:: Source records ::

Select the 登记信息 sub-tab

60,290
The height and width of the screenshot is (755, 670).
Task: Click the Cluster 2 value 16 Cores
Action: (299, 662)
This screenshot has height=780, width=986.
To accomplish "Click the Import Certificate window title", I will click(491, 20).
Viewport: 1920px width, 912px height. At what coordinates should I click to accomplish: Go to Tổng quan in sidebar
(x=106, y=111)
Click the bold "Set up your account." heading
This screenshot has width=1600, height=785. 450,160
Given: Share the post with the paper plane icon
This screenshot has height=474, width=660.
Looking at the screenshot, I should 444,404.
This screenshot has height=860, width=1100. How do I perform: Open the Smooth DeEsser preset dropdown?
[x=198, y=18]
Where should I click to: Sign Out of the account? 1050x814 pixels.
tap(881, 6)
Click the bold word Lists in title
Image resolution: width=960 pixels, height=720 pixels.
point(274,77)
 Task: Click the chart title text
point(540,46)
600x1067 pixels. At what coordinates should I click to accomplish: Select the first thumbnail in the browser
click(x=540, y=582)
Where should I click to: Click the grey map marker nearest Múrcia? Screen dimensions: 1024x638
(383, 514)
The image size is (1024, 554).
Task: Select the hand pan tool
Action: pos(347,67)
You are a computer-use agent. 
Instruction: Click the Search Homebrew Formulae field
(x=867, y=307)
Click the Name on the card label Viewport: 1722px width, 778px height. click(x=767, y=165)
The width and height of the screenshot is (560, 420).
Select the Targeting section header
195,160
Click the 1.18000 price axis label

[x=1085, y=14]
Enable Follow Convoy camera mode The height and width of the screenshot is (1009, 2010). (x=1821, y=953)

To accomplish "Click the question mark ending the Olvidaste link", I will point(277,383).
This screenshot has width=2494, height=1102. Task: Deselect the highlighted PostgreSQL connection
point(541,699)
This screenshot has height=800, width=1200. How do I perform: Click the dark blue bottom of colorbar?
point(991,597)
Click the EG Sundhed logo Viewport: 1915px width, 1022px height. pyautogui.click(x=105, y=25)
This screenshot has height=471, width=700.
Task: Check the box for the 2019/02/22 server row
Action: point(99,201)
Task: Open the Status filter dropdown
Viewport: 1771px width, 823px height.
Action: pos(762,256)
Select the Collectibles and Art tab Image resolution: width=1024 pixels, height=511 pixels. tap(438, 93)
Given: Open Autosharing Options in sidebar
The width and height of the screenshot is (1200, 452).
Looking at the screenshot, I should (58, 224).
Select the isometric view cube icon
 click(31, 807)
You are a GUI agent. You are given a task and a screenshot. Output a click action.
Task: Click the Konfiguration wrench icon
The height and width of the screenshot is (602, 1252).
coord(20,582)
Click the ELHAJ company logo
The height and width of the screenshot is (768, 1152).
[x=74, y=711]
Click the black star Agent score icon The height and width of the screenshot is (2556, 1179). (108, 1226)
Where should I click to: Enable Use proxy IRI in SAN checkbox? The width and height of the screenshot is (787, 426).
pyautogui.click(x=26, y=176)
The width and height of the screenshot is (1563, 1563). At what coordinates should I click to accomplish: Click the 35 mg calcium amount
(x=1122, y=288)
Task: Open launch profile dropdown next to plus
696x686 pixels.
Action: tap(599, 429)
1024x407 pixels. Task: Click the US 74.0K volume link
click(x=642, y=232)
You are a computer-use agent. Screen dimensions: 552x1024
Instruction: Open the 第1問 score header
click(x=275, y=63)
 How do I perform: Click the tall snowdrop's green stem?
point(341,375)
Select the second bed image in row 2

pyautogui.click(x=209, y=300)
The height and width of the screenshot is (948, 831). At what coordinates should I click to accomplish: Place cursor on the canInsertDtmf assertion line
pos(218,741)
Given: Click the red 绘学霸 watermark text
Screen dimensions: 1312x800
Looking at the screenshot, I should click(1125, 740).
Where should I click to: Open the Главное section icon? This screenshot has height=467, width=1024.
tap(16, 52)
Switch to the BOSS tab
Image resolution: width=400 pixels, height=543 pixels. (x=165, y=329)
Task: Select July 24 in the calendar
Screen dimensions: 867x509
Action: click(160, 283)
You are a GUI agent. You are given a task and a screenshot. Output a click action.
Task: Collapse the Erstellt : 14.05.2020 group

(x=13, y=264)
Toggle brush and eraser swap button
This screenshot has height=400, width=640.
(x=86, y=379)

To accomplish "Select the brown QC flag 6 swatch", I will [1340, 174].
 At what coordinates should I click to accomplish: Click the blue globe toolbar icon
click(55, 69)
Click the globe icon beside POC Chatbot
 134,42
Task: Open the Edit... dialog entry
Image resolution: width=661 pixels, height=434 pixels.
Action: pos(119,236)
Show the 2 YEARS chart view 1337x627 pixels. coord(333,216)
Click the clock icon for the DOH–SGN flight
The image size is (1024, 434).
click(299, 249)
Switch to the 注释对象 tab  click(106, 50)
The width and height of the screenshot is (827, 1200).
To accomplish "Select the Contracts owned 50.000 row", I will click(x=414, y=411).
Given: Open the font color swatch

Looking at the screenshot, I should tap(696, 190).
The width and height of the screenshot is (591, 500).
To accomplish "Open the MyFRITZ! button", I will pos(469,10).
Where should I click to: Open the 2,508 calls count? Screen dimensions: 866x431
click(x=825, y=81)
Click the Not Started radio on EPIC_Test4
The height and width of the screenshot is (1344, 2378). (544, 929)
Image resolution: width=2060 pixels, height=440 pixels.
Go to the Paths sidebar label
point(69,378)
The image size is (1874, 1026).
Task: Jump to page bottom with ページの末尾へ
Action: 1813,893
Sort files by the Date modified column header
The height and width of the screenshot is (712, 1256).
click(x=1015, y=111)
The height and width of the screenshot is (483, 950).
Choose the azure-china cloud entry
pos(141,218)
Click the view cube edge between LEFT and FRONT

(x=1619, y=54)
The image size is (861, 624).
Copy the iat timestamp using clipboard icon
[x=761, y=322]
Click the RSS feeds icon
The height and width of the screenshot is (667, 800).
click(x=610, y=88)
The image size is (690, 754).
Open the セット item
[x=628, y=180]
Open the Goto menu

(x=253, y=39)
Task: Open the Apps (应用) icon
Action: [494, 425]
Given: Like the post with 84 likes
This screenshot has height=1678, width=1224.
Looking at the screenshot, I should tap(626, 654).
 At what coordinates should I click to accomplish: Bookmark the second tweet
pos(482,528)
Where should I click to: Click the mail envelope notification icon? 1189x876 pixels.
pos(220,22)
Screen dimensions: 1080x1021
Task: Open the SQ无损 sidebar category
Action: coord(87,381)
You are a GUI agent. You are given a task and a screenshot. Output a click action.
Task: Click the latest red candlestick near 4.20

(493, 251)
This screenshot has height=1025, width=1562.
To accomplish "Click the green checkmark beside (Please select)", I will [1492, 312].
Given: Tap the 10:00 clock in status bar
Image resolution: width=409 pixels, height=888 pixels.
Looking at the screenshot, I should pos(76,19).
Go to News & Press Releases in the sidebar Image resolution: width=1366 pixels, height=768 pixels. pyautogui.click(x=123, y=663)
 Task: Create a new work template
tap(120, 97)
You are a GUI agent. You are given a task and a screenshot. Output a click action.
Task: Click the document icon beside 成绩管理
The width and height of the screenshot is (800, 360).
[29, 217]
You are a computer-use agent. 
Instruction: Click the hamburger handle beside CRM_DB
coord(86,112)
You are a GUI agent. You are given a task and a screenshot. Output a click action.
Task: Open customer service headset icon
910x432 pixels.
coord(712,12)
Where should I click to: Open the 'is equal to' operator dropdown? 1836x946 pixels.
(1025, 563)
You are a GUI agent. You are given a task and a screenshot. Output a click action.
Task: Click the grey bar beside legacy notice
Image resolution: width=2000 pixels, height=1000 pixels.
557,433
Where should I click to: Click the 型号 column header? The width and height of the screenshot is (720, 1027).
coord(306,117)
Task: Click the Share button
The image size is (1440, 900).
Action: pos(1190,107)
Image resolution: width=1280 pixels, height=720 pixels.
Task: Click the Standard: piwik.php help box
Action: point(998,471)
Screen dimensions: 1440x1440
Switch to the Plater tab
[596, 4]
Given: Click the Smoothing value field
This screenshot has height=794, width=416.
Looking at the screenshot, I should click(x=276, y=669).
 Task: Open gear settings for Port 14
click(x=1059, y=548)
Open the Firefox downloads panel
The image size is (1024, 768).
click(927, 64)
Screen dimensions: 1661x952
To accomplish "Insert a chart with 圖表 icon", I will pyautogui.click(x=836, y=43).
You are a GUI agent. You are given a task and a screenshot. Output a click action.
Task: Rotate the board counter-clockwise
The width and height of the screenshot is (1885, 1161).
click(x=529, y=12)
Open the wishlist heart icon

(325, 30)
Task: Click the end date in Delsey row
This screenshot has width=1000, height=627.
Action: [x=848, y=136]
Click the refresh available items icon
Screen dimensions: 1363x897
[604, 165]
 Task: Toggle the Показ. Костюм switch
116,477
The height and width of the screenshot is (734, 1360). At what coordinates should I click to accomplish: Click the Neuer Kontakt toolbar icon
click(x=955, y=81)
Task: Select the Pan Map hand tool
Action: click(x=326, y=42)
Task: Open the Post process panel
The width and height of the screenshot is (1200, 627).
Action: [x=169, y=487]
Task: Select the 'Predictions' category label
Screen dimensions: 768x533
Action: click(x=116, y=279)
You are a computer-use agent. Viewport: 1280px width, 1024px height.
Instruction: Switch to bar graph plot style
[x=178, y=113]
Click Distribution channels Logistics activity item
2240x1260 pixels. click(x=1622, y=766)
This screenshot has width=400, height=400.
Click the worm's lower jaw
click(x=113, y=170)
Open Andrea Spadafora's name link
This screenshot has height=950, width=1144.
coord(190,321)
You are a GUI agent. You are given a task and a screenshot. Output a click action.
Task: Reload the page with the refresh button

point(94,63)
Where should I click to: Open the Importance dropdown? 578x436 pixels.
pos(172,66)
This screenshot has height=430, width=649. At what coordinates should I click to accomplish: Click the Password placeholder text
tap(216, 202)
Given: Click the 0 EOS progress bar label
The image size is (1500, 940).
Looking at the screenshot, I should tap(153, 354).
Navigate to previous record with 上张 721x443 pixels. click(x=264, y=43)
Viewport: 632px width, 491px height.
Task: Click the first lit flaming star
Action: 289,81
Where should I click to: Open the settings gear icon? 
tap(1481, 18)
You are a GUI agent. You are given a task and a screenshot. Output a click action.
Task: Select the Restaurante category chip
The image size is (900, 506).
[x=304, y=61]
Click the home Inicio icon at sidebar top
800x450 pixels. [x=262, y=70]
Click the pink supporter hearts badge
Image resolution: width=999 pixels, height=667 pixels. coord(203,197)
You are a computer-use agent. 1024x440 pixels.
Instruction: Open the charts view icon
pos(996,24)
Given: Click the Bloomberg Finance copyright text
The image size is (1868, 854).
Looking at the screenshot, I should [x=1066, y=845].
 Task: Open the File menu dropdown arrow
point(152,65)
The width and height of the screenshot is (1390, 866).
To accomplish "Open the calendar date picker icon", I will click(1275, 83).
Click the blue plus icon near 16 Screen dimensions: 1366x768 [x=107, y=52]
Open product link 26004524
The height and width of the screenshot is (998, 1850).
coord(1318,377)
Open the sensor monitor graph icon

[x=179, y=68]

:: Assignment ::
Return the span of lines in the data above that opens at the line with "Screen dimensions: 1312x800" and closes at the line with "The width and height of the screenshot is (827, 1200).", exactly, ends included, nothing else.

:: Answer area ::
Screen dimensions: 1312x800
Looking at the screenshot, I should click(1125, 740).
Where should I click to: Open the Главное section icon? This screenshot has height=467, width=1024.
tap(16, 52)
Switch to the BOSS tab
Image resolution: width=400 pixels, height=543 pixels. (x=165, y=329)
Task: Select July 24 in the calendar
Screen dimensions: 867x509
Action: click(160, 283)
You are a GUI agent. You are given a task and a screenshot. Output a click action.
Task: Collapse the Erstellt : 14.05.2020 group

(x=13, y=264)
Toggle brush and eraser swap button
This screenshot has height=400, width=640.
(x=86, y=379)

To accomplish "Select the brown QC flag 6 swatch", I will [1340, 174].
 At what coordinates should I click to accomplish: Click the blue globe toolbar icon
click(55, 69)
Click the globe icon beside POC Chatbot
 134,42
Task: Open the Edit... dialog entry
Image resolution: width=661 pixels, height=434 pixels.
Action: pos(119,236)
Show the 2 YEARS chart view 1337x627 pixels. coord(333,216)
Click the clock icon for the DOH–SGN flight
The image size is (1024, 434).
click(299, 249)
Switch to the 注释对象 tab  click(106, 50)
The width and height of the screenshot is (827, 1200).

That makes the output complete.